[[ RECORD EXTRACTS open ]]

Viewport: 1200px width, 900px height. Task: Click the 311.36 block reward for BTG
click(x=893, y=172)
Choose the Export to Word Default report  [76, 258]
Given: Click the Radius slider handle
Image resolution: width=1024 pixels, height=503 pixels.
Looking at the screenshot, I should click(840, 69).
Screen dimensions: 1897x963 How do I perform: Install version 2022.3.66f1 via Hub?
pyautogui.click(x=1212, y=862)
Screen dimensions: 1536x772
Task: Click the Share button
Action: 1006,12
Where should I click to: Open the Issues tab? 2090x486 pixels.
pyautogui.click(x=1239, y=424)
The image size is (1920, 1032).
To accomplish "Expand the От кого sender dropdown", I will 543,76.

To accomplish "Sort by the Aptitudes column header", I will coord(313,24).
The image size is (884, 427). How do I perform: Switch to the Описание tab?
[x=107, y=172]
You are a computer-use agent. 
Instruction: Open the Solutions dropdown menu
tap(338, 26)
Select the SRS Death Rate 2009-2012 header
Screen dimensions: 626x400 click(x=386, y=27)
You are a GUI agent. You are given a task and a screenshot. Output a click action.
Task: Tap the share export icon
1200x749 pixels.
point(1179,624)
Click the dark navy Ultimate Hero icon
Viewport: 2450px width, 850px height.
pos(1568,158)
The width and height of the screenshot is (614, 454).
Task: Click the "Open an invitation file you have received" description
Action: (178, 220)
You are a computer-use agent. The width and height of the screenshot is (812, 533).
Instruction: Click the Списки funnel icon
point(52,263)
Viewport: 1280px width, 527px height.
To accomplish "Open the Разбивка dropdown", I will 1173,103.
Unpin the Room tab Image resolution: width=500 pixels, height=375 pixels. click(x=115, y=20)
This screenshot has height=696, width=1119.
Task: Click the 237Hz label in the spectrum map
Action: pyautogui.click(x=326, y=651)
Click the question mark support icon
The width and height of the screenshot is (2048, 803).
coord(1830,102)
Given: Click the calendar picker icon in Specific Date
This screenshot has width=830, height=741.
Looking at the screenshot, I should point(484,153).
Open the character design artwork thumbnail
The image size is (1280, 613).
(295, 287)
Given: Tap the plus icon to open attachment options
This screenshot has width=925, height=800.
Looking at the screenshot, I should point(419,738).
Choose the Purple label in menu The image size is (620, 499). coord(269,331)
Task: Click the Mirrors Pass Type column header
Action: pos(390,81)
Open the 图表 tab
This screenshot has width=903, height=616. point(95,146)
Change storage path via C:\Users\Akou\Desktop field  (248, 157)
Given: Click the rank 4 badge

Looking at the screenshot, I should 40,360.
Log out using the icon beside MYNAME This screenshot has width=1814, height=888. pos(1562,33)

[[ RECORD EXTRACTS closed ]]

HOW TO COMPLETE THIS TASK:
Only a number is wanted here: how many lines of the records above contain "will".

OUTPUT BELOW:
3